(Saved data entries)
++++++++

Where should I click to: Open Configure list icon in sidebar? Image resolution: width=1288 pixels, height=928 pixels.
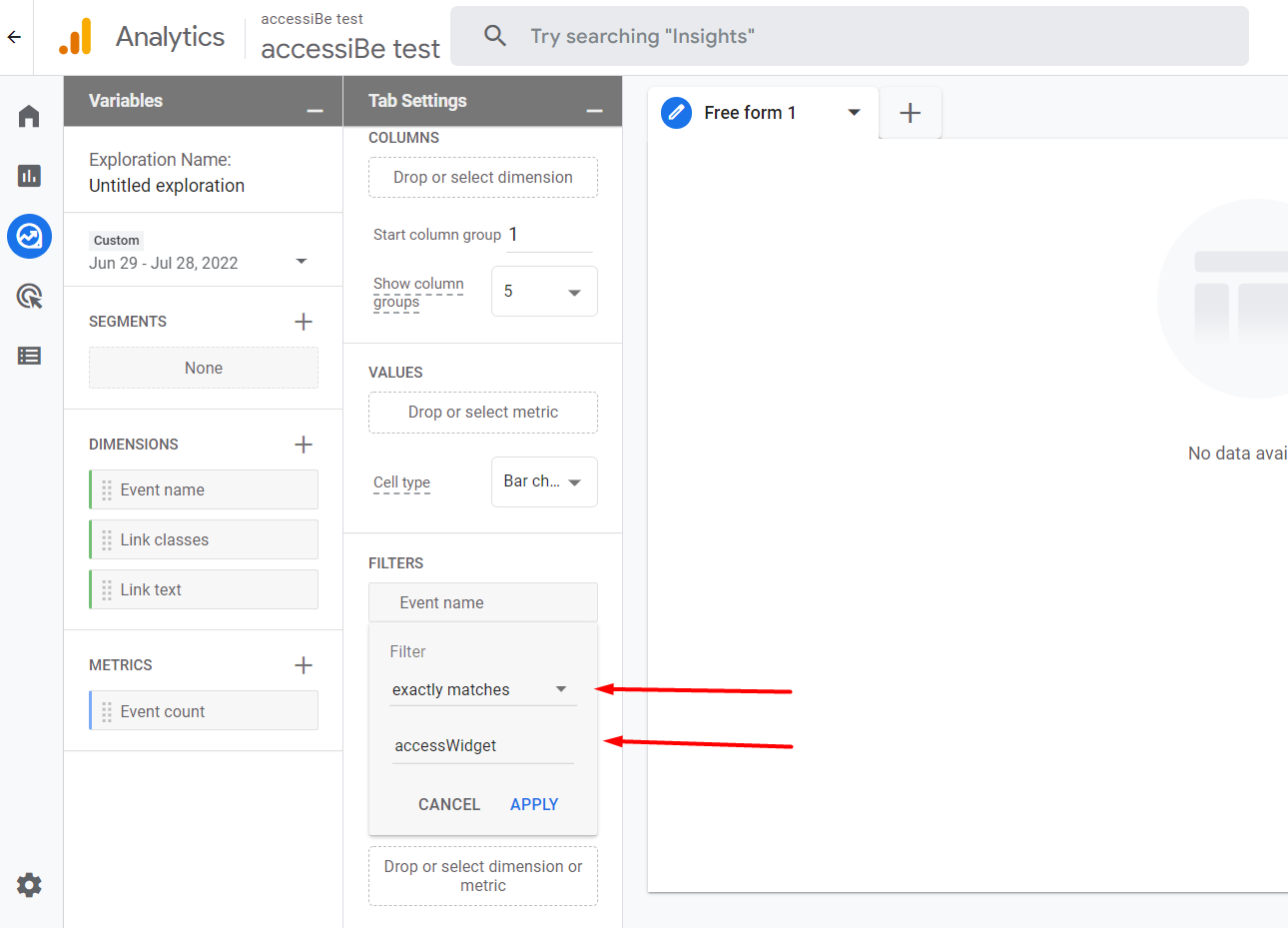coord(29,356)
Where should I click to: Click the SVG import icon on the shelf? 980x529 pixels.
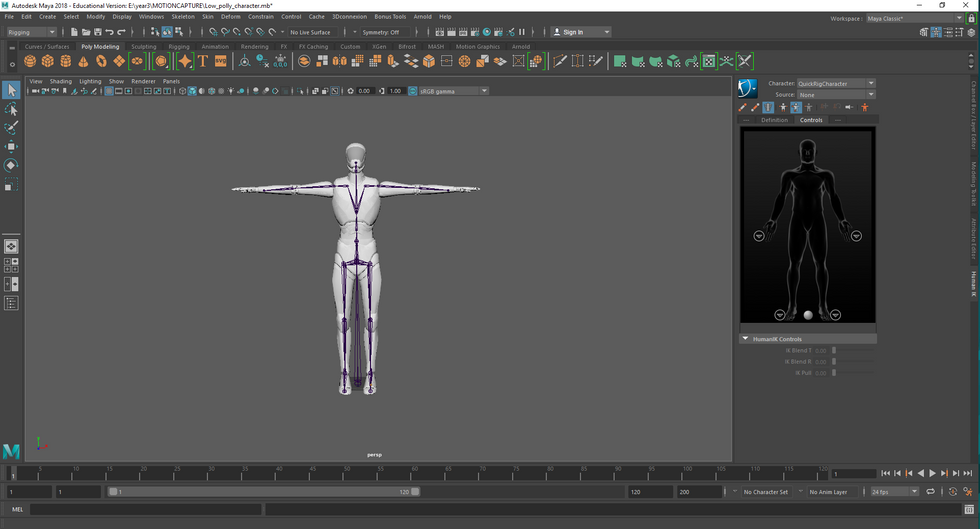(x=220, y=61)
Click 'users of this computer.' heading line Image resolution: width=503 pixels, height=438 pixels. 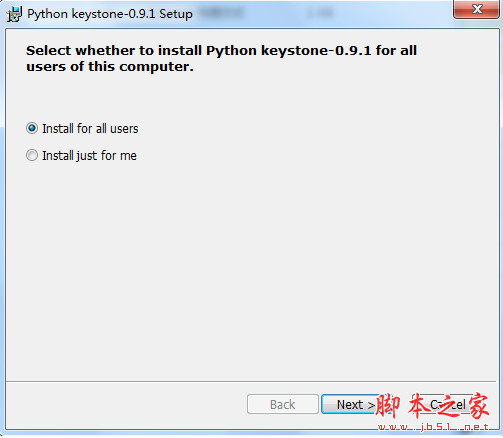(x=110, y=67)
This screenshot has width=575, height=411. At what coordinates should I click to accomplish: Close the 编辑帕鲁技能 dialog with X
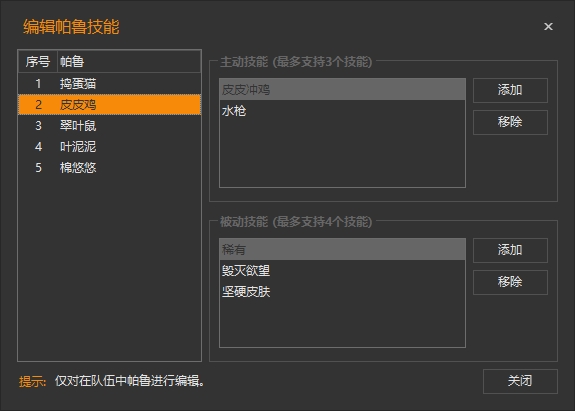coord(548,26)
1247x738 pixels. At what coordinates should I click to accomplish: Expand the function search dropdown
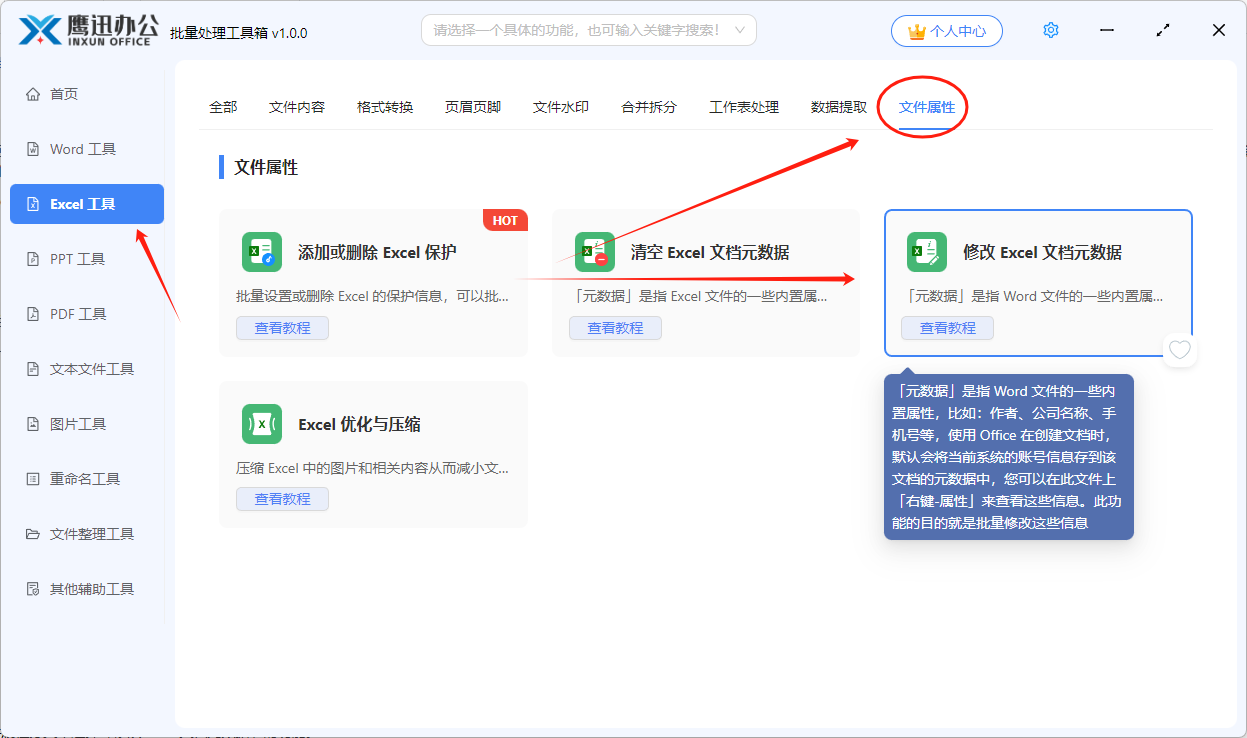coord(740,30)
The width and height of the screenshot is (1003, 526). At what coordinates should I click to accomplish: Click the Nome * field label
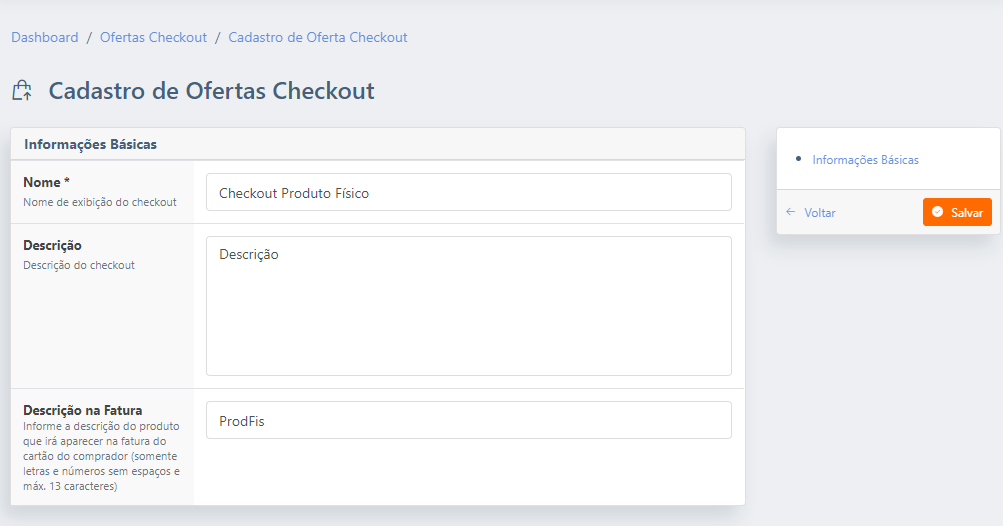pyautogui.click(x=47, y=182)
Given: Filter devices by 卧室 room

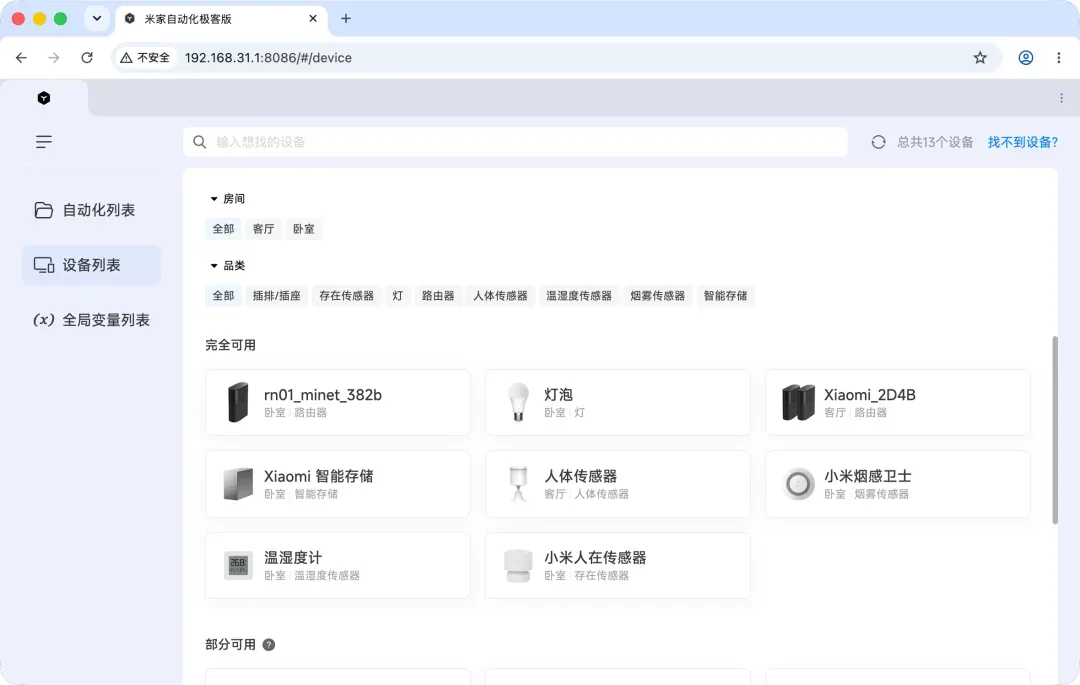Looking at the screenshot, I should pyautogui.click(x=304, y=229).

++++++++

## WHAT TO PRODUCE
Take only the line containing "The width and" and every line after it to the end of the entries, and copy them exactly, pictures excluded.

## ANSWER BELOW
The width and height of the screenshot is (1003, 526). At what coordinates should I click to accomplish: Click the Nome * field label
pyautogui.click(x=47, y=182)
Given: Filter devices by 卧室 room

Looking at the screenshot, I should pyautogui.click(x=304, y=229).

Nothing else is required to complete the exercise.